Meiliana Jauhari

Personal information
- Born: 7 May 1984 (age 42) Jakarta, Indonesia
- Height: 1.68 m (5 ft 6 in)

Sport
- Country: Indonesia
- Sport: Badminton
- Handedness: Right
- Coached by: Richard Mainaky

Women's doubles
- Highest ranking: 5 (with Greysia Polii 2 May 2011)
- BWF profile

Medal record
Women's badminton
Representing Indonesia
Sudirman Cup
| Bronze medal – third place | 2009 Guangzhou | Mixed team |
| Bronze medal – third place | 2011 Qingdao | Mixed team |
Uber Cup
| Bronze medal – third place | 2010 Kuala Lumpur | Women's team |
Asian Games
| Bronze medal – third place | 2010 Guangzhou | Women's team |
SEA Games
| Silver medal – second place | 2009 Vientiane | Women's team |
| Bronze medal – third place | 2009 Vientiane | Women's doubles |
World Junior Championships
| Bronze medal – third place | 2002 Pretoria | Mixed team |

= Meiliana Jauhari =

Indonesian badminton player (born 1984)

Meiliana Jauhari (born 7 May 1984) is a badminton player from Indonesia. She won the women's doubles title at the 2009 and 2013 Indonesian National Championships. Jauhari participated at the 2010 Asian Games and 2012 Summer Olympics.

== Career ==
Jauhari trained at the Djarum badminton club, and has joined the club since 2002.
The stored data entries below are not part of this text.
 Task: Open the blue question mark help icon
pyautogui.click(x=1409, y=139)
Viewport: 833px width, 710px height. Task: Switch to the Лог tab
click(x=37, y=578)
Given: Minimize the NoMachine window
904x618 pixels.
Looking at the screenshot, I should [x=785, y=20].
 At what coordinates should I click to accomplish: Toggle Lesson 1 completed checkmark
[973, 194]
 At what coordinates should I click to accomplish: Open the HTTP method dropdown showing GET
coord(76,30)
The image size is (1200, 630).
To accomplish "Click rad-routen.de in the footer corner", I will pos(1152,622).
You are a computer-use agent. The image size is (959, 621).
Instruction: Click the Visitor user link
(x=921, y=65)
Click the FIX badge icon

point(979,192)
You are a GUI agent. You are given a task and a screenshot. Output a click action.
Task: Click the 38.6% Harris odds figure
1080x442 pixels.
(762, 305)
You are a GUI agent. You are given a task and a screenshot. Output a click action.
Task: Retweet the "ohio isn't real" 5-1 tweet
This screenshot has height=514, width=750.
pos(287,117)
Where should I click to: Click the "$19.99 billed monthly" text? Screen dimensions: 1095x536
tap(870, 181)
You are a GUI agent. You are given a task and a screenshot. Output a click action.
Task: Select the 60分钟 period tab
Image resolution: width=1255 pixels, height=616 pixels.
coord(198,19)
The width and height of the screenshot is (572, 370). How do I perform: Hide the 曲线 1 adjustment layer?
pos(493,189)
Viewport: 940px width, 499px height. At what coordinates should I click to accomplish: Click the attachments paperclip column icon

Jauhari competed in the women's doubles in the BWF Super Series at the 2008 Indonesia Super Series, the 2009 Malaysia Super Series, and the 2009 Korea Open Super Series with her partner, Shendy Puspa Irawati. She won a BWF Grand Prix title at the 2008 Vietnam Open.

Partnered with Greysia Polii in the women's doubles, surprisingly, the first time they played together, they beat Korean pair Ha Jung-eun and Lee Kyung-won, 21-14, 21-12. At the 2010 All England Super Series, they reached the quarterfinals after defeating 4th-seeded Malaysian pair Chin Eei Hui and Wong Pei Tty in straight sets. In the quarterfinals, they played a rubber set against Pan Pan and Tian Qing from China but lost 23-25, 21-17, 17-21. They played at the Uber Cup but they lost to Ma Jin and Wang Xiaoli of China in the semifinals. They were the runners-up of the 2010 Macau Open Grand Prix Gold after losing to Cheng Wen-hsing and Chien Yu-chin of Chinese Taipei in the rubber games.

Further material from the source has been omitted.